ASSIGNMENT:
Write out, please, each line from the one containing "The height and width of the screenshot is (578, 1196)." to the final line of the data, both included, exactly and without pictures.

[Stored data]
##########
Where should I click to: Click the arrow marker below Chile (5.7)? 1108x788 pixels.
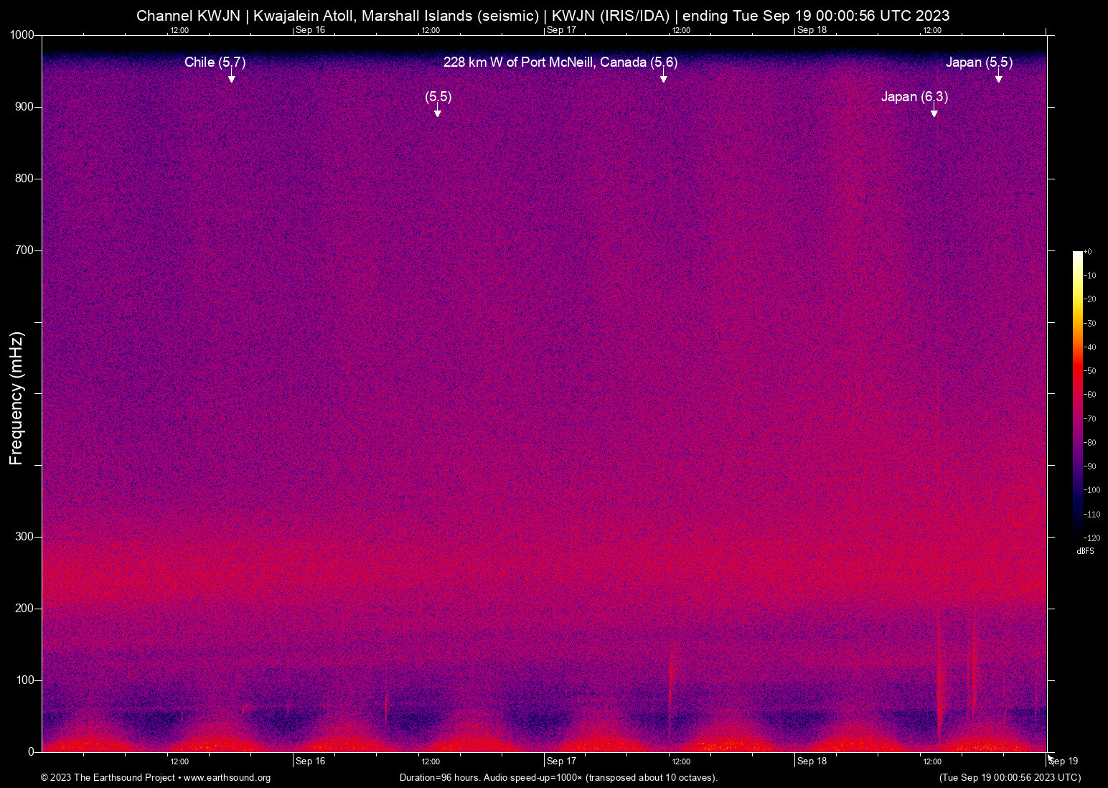point(232,78)
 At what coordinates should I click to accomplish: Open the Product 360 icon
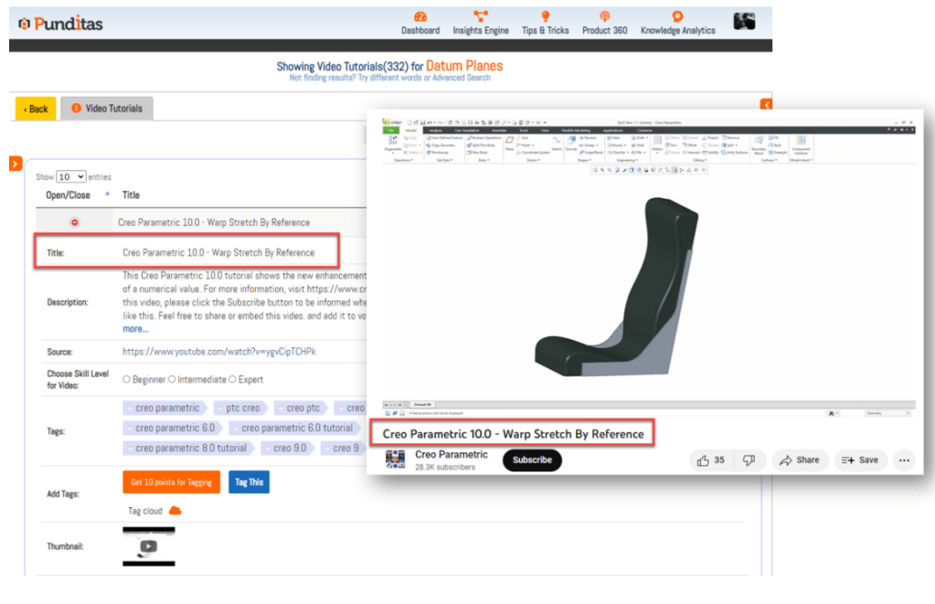[604, 16]
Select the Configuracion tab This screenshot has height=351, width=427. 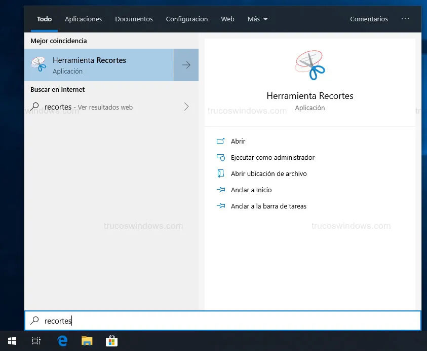point(186,19)
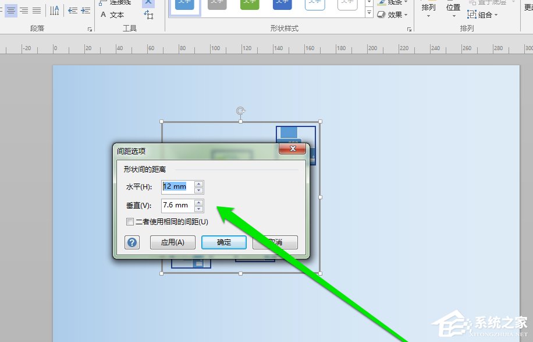Click the 确定 button to confirm spacing

click(x=223, y=242)
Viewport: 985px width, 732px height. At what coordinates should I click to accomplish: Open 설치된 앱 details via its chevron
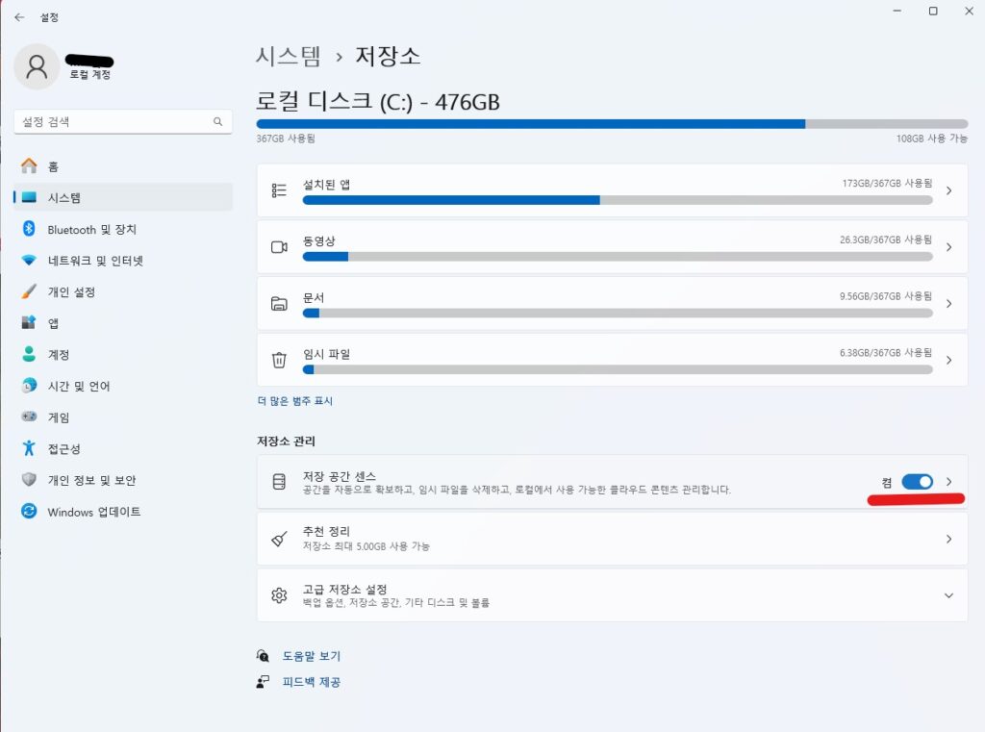pos(948,190)
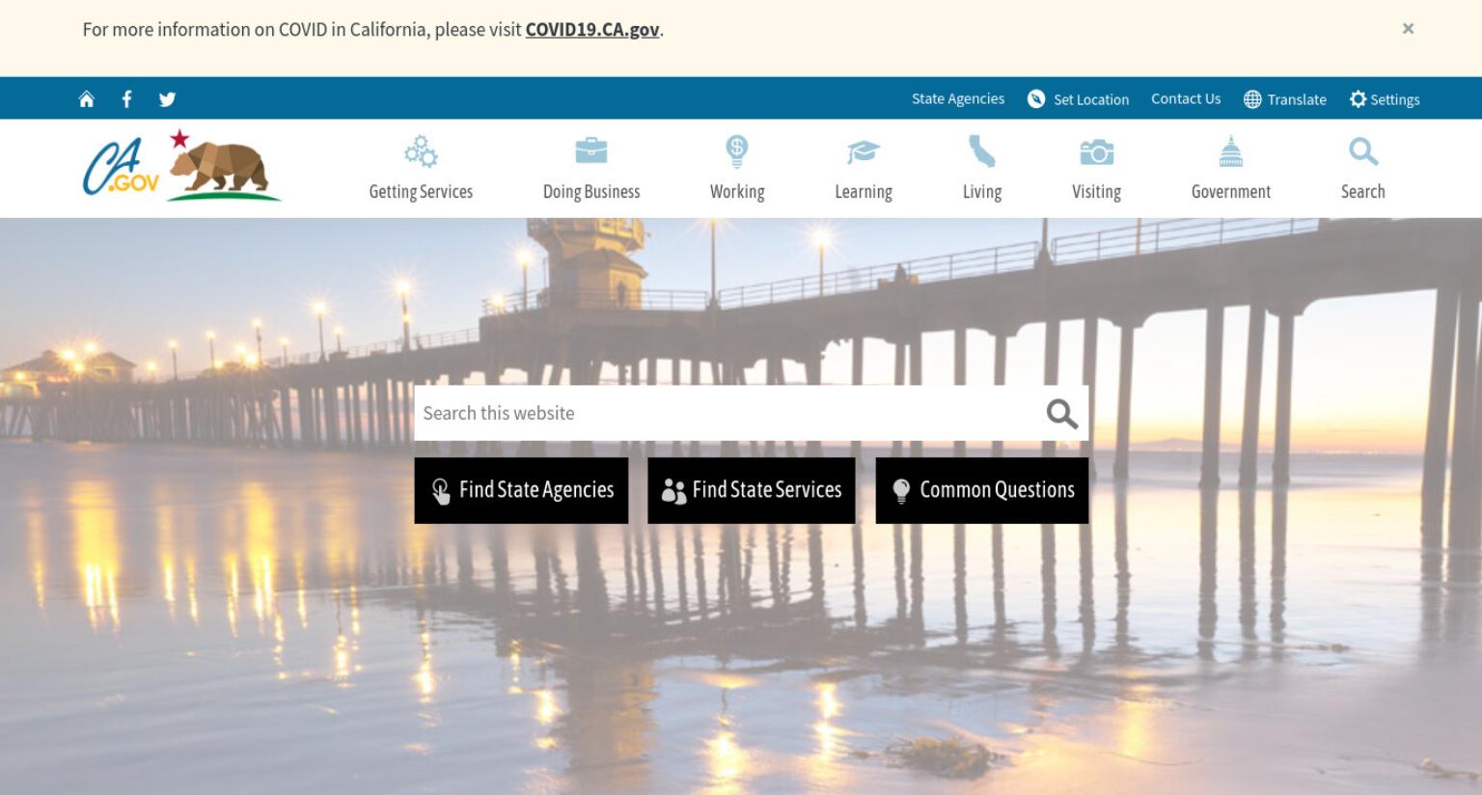Follow the COVID19.CA.gov link
This screenshot has width=1482, height=795.
[x=592, y=30]
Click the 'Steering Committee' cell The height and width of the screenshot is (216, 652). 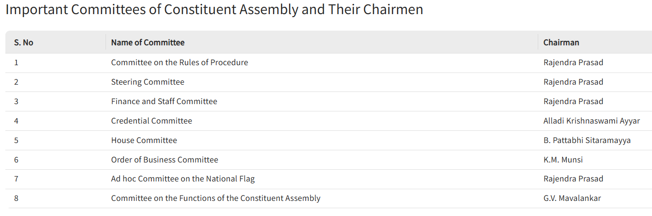click(x=148, y=82)
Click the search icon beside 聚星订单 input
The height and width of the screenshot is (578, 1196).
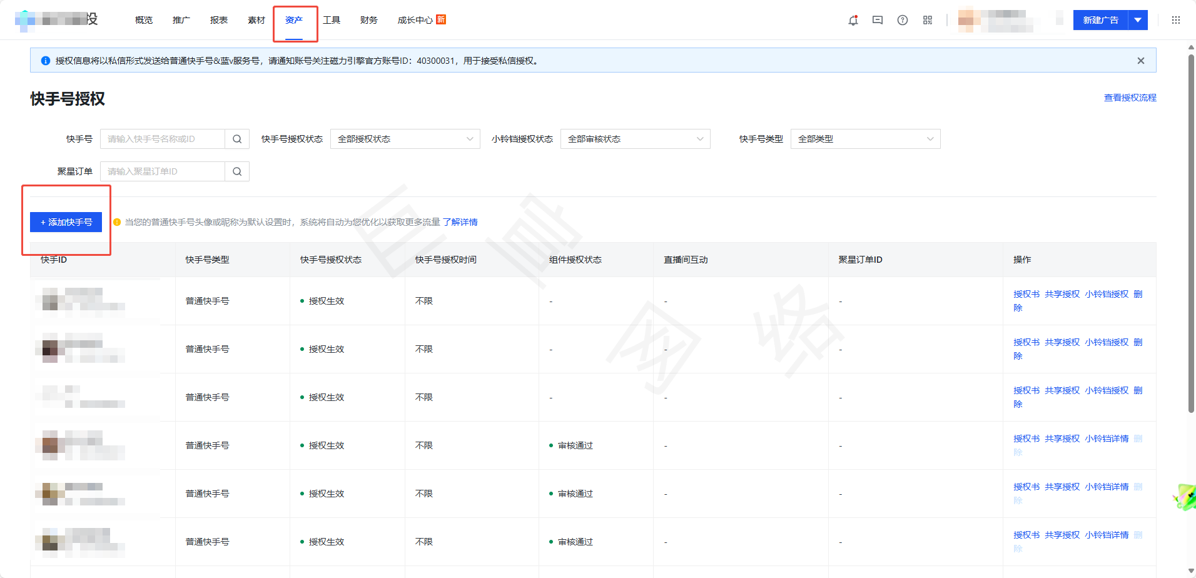pyautogui.click(x=237, y=171)
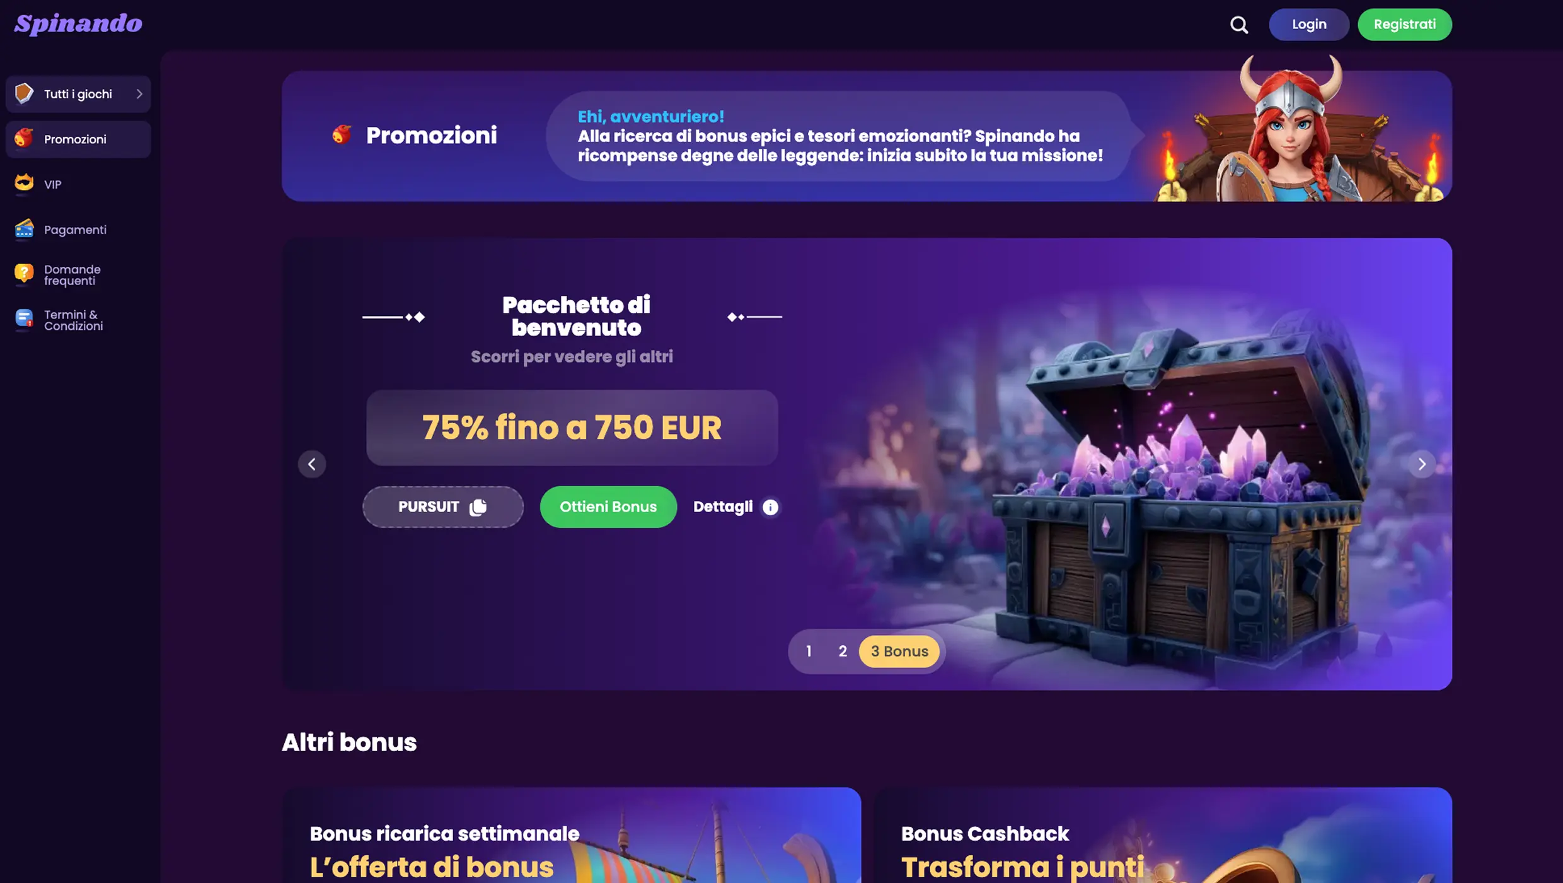Screen dimensions: 1563x883
Task: Click the Login button
Action: pyautogui.click(x=1309, y=25)
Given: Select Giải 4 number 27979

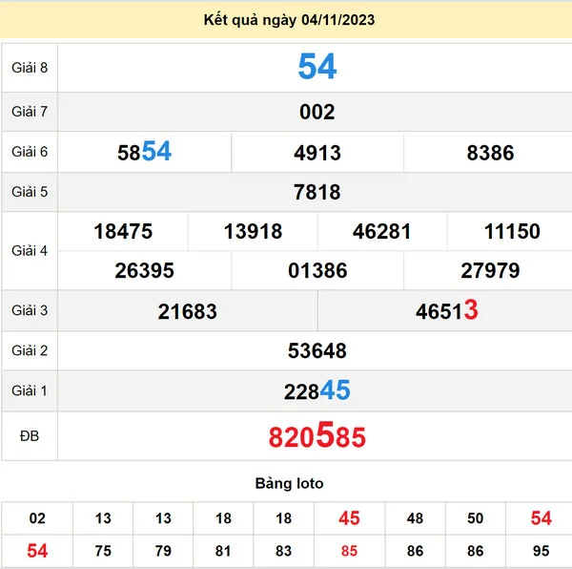Looking at the screenshot, I should (490, 270).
##########
REPLY:
The height and width of the screenshot is (578, 1196).
pyautogui.click(x=237, y=171)
Screen dimensions: 1563x883
Task: Click the Login button
Action: pyautogui.click(x=1309, y=25)
Given: Select Giải 4 number 27979

Looking at the screenshot, I should (490, 270).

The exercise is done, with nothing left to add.